[Entries for locating words and elements]

========

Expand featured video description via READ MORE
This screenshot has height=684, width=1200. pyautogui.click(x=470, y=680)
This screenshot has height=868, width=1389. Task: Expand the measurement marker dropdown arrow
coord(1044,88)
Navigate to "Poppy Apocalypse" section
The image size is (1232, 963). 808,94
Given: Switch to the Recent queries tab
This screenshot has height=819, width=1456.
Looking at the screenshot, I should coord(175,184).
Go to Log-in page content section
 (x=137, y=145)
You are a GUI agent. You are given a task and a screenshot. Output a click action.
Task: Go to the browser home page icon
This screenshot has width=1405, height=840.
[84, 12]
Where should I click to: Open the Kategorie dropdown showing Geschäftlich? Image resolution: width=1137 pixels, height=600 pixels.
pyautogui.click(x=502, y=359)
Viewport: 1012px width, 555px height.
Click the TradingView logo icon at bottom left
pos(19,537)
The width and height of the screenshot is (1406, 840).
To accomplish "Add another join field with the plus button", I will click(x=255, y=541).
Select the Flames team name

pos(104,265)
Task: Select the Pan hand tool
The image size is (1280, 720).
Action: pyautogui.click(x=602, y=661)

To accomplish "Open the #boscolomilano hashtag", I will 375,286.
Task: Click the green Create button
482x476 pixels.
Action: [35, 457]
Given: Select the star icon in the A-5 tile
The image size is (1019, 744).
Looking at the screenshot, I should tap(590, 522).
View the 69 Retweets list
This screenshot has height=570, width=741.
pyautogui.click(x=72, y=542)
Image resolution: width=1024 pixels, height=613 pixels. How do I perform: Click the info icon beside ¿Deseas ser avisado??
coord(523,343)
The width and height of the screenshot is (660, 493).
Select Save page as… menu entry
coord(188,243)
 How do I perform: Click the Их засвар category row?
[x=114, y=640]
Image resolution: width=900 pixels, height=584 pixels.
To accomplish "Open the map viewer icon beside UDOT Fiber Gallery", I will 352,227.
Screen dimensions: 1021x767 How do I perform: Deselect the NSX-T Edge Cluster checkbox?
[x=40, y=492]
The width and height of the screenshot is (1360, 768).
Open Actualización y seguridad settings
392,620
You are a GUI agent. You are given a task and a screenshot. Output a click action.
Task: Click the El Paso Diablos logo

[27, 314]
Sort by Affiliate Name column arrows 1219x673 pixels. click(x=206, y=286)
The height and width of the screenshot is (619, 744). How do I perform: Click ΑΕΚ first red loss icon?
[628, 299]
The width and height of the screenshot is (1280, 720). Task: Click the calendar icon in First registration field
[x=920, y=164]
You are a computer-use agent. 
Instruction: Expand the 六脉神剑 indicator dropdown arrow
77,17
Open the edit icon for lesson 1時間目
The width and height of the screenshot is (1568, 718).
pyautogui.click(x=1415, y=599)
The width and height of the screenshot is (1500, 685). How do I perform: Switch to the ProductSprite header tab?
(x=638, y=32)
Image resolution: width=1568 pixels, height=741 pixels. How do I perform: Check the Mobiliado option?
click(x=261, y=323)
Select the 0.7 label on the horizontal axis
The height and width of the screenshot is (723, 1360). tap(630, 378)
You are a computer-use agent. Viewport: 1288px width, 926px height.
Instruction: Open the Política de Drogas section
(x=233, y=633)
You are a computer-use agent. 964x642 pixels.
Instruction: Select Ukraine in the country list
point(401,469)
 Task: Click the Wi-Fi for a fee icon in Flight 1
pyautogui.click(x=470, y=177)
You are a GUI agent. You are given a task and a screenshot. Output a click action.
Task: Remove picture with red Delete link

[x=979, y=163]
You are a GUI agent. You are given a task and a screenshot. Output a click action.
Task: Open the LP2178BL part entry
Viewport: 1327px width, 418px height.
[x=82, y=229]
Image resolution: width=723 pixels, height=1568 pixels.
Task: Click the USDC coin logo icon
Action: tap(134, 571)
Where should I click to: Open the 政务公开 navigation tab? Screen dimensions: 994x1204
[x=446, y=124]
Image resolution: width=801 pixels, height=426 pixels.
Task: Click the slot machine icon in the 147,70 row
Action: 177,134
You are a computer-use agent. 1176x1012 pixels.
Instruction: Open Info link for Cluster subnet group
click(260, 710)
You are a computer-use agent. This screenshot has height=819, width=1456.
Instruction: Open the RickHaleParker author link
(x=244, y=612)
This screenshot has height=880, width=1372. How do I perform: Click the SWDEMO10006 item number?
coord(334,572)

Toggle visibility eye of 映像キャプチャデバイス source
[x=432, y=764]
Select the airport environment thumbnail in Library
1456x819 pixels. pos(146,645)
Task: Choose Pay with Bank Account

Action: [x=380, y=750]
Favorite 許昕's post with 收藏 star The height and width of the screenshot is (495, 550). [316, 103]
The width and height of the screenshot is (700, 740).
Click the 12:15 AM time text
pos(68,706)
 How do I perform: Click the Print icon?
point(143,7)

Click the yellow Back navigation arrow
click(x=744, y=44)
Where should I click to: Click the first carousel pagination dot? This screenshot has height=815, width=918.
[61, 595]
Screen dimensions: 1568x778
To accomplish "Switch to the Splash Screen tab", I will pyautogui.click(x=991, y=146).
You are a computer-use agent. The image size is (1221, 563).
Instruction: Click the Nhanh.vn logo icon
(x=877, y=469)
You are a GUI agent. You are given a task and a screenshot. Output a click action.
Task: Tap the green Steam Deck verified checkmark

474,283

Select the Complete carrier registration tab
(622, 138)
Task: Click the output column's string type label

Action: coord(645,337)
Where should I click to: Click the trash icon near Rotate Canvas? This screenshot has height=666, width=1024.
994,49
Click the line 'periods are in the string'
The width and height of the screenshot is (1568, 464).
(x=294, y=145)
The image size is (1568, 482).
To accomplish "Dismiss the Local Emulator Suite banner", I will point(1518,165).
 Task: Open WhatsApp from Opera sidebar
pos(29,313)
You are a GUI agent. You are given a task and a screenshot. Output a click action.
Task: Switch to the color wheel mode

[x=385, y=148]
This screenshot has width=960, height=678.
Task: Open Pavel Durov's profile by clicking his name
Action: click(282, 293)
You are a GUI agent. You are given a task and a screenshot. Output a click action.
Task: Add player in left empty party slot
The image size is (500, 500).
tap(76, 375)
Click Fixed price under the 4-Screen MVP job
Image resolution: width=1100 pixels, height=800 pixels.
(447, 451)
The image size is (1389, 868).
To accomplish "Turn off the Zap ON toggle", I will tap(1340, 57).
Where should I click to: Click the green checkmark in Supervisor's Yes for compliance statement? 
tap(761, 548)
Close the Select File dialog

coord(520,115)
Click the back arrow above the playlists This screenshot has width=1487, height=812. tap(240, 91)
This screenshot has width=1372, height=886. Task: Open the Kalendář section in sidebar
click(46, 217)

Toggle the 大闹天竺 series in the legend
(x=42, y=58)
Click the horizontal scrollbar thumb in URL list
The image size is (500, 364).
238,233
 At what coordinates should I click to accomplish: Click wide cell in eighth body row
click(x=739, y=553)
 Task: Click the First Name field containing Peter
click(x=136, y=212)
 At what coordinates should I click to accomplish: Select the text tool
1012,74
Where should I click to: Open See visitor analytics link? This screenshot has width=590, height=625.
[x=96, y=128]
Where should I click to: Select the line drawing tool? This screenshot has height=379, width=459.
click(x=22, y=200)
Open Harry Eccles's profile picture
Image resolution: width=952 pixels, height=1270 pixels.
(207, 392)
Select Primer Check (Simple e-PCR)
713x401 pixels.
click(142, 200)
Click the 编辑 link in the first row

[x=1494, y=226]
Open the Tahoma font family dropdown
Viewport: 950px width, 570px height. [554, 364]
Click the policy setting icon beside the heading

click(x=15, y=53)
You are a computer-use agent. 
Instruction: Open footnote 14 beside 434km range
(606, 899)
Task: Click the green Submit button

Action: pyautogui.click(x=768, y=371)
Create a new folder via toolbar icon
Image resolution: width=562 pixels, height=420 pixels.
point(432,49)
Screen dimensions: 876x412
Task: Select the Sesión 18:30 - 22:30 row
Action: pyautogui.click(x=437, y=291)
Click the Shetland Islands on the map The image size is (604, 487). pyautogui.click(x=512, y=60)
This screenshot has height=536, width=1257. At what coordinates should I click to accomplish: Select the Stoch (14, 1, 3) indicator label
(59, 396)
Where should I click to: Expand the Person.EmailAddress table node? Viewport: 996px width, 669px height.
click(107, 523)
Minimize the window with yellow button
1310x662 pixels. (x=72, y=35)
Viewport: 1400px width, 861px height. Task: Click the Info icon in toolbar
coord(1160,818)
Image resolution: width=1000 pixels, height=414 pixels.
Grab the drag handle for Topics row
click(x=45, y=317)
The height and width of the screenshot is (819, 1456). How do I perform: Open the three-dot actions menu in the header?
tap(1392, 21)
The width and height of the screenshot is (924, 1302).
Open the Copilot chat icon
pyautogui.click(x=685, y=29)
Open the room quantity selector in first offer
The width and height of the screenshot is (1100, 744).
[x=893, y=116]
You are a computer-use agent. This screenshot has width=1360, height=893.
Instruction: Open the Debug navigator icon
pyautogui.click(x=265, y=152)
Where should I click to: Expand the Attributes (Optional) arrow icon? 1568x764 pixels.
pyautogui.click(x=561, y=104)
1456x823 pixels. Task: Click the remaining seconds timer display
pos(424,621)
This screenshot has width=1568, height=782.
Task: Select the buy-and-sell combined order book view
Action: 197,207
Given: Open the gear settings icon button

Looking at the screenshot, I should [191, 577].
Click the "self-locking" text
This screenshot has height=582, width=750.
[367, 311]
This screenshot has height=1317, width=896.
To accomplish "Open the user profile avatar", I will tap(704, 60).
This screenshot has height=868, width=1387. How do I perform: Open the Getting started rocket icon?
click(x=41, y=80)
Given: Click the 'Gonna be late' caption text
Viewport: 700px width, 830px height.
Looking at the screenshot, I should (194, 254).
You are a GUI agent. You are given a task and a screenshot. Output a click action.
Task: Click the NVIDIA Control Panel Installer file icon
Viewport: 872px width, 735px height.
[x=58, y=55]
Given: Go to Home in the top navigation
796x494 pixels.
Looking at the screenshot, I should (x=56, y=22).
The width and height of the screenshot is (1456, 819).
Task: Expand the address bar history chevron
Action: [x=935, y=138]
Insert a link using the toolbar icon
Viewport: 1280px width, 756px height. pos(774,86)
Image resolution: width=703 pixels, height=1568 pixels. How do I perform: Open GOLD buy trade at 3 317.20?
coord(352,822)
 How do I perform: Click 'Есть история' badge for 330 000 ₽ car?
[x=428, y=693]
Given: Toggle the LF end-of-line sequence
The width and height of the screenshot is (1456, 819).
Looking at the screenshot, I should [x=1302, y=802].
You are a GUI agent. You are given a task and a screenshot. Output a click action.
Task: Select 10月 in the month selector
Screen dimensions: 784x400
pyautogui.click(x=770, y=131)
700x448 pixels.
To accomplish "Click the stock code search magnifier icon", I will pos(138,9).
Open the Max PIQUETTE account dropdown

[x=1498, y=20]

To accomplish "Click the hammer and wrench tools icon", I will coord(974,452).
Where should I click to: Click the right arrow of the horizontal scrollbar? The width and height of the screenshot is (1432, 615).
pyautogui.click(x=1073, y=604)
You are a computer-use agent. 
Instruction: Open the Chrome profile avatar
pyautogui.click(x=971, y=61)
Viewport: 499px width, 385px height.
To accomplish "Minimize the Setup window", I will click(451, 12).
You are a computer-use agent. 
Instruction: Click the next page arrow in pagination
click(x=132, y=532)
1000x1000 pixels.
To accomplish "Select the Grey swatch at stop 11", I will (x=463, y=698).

========

§ **What to work on**:
Copy the listing starting at its first line and ending at the line that contains "pyautogui.click(x=502, y=359)", changing "Recent queries" to "Saved queries" and leaving everything else the same.

§ **Correct output**:
Expand featured video description via READ MORE
This screenshot has height=684, width=1200. pyautogui.click(x=470, y=680)
This screenshot has height=868, width=1389. Task: Expand the measurement marker dropdown arrow
coord(1044,88)
Navigate to "Poppy Apocalypse" section
The image size is (1232, 963). 808,94
Given: Switch to the Saved queries tab
This screenshot has height=819, width=1456.
Looking at the screenshot, I should coord(175,184).
Go to Log-in page content section
 (x=137, y=145)
You are a GUI agent. You are given a task and a screenshot. Output a click action.
Task: Go to the browser home page icon
This screenshot has width=1405, height=840.
[84, 12]
Where should I click to: Open the Kategorie dropdown showing Geschäftlich? Image resolution: width=1137 pixels, height=600 pixels.
pyautogui.click(x=502, y=359)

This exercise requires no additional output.